Set the function equal to zero and clear the denominator by multiplying by the least common denominator, \(\left( {w + 1} \right)\left( {2w - 3} \right)\), and then solve the resulting equation.

\[\begin{align*}\left( {w + 1} \right)\left( {2w - 3} \right)\left( {\frac{{2w}}{{w + 1}} + \frac{{w - 4}}{{2w - 3}}} \right) & = 0\\ 2w\left( {2w - 3} \right) + \left( {w - 4} \right)\left( {w + 1} \right) & = 0\\ 5{w^2} - 9w - 4 & = 0\end{align*}\]

This quadratic doesn’t factor so we’ll need to use the quadratic formula to get the solution.

\[w = \frac{{9 \pm \sqrt {{{\left( { - 9} \right)}^2} - 4\left( 5 \right)\left( { - 4} \right)} }}{{2\left( 5 \right)}} = \frac{{9 \pm \sqrt {161} }}{{10}}\]

So, it looks like this function has the following two roots,

\[\frac{{9 + \sqrt {161} }}{{10}} = 2.168858\hspace{0.25in}\hspace{0.25in}\hspace{0.25in}\frac{{9 - \sqrt {161} }}{{10}} = - 0.368858\]
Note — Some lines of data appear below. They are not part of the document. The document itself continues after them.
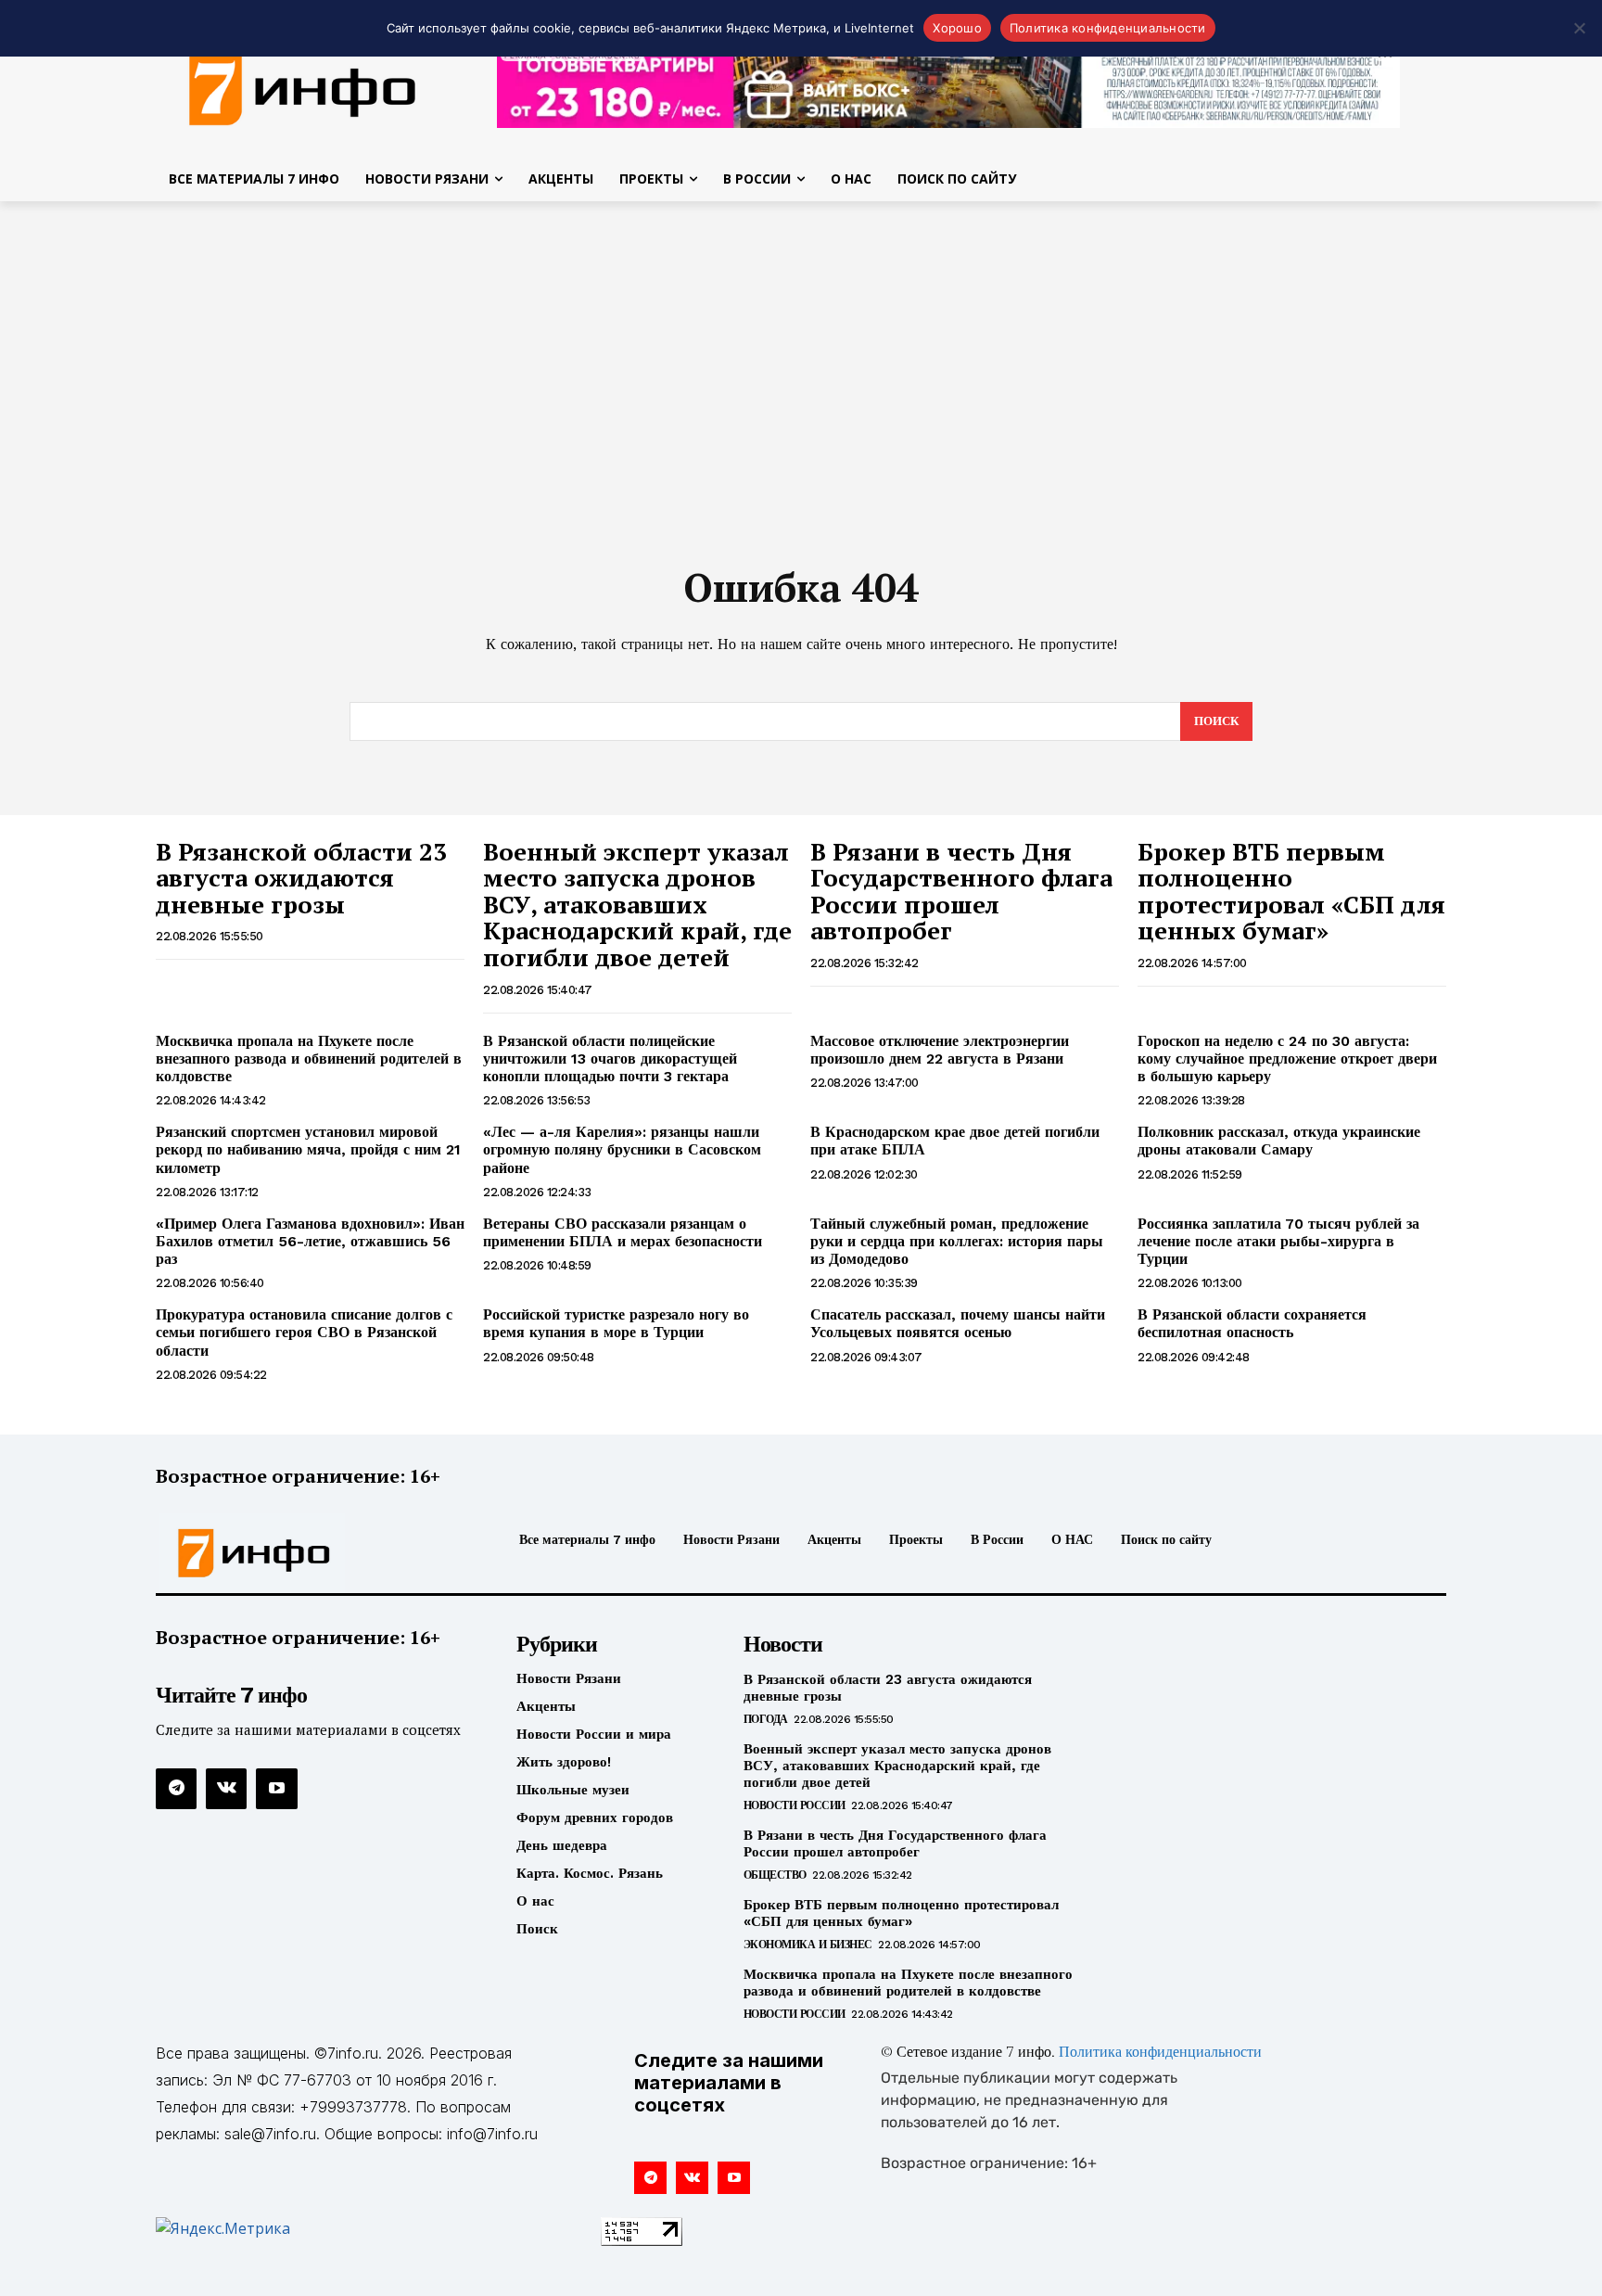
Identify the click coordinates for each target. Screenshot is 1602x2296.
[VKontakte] (226, 1788)
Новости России (795, 1805)
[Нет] (1579, 28)
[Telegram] (176, 1788)
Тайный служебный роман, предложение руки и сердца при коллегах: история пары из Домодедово (956, 1241)
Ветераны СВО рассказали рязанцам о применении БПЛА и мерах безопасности (622, 1232)
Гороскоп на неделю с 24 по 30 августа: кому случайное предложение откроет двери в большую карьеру (1287, 1058)
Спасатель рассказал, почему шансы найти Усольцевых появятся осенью (957, 1323)
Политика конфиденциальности (1160, 2053)
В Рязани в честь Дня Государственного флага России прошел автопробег (961, 891)
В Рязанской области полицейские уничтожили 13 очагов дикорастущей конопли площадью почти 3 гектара (610, 1058)
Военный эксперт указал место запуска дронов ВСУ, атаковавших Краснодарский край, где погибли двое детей (637, 904)
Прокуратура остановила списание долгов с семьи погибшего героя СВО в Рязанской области (304, 1332)
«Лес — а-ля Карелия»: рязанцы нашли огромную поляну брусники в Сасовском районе (622, 1149)
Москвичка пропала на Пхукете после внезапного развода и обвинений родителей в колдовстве (309, 1058)
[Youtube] (276, 1788)
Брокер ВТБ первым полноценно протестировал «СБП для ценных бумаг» (1291, 891)
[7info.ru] (303, 87)
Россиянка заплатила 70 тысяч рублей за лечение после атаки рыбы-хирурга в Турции (1278, 1241)
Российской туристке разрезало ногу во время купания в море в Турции (616, 1323)
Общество (775, 1875)
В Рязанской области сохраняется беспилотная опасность (1252, 1323)
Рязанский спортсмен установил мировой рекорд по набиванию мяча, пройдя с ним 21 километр (308, 1149)
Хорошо (957, 27)
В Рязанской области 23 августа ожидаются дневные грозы (301, 877)
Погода (766, 1719)
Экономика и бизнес (808, 1944)
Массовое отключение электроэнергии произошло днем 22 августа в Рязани (939, 1049)
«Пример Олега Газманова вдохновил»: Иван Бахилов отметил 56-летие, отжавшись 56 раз (310, 1241)
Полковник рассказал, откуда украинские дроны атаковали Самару (1279, 1140)
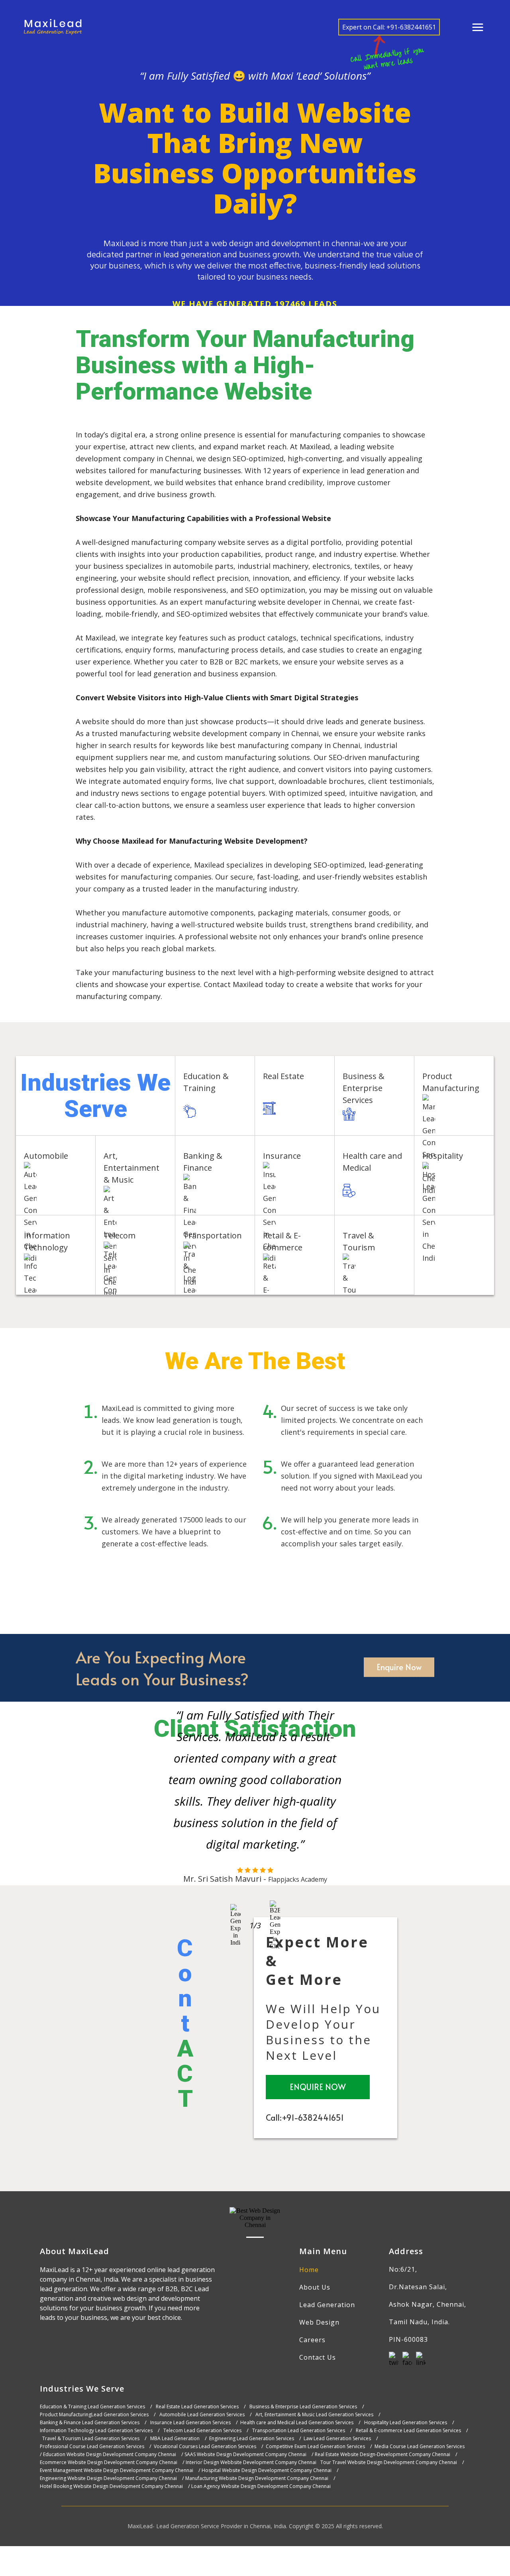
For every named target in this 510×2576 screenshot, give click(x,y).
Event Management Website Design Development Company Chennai (116, 2470)
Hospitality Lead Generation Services (405, 2422)
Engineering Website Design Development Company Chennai (108, 2478)
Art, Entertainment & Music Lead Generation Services (314, 2414)
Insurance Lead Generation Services (190, 2422)
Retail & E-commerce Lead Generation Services (408, 2430)
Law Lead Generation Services (337, 2438)
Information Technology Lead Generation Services (96, 2430)
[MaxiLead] (53, 27)
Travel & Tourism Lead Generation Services (90, 2438)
Recall that because we started off with a function that contained rational expressions we need to go back to the original function and make sure that neither of these will create a division by zero problem in the original function. Neither of these do and so they are the two roots of this function.